On Tue 12.Jun.07 16:14, Peter Stephenson wrote:
If you have version 4.3.4 the sched mechanism will call functions
asynchronously within zle, if that's running. So something like
clear-zle-screen() {
zle && zle clear-screen
sched +60 clear-zle-screen
}
sched +60 clear-zle-screen
does the basics. However, it will attempt to clear the screen *every*
60 seconds, not just after 60 seconds of idleness.
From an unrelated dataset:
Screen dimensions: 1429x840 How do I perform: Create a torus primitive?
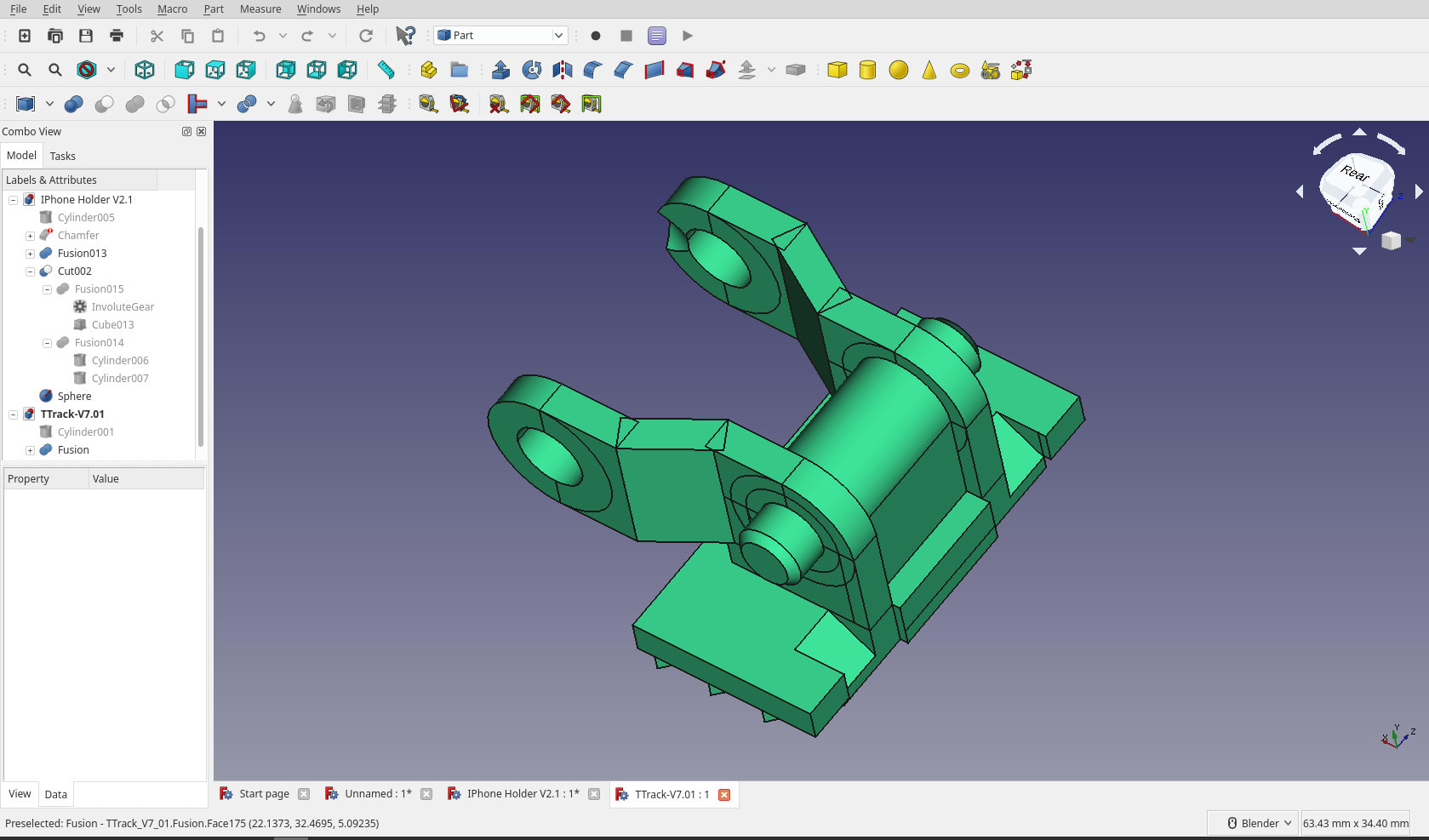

One possible way
around that is to look at the modification time for the terminal and compare
it with the current time:
clear-zle-screen() {
zmodload -i zsh/stat
zmodload -i zsh/datetime
local -a mtime
integer diff
stat -A mtime +mtime $TTY
(( diff = EPOCHSECONDS - ${mtime} ))
if (( diff > 60 )); then
zle && zle clear-screen
sched +60 clear-zle-screen
else
sched +$(( 60 - diff )) clear-zle-screen
fi
}
Amazing, thanks a lot, Peter!
Here's the (maybe) final setup:
## $fpath[1]/clear-zle-screen
zmodload -i zsh/stat
zmodload -i zsh/datetime
clear-zle-screen() {
local -a mtime
integer diff
stat -A mtime +mtime $TTY
(( diff = EPOCHSECONDS - ${mtime} ))
if (( diff >= CLRTMOUT )); then
zle && zle clear-screen
# function called from precmd(), to avoid multiple clearouts
# sched +$CLRTMOUT clear-zle-screen
else
sched +$(( CLRTMOUT - diff )) clear-zle-screen
fi
}
functions[precmd]+="; sched +$CLRTMOUT clear-zle-screen"
clear-zle-screen
## zshrc
## Clear the screen after CLRTMOUT seconds of inactivity
if [[ $ZSH_VERSION == 4.3.<4-> ]]; then
CLRTMOUT=3600
autoload clear-zle-screen
clear-zle-screen
fi
Now, for every prompt that is printed I get a new sched job queued. This might
get as big as 3600 or more. Do you think that is going to be a serious
performance penalty on my daily zsh routine?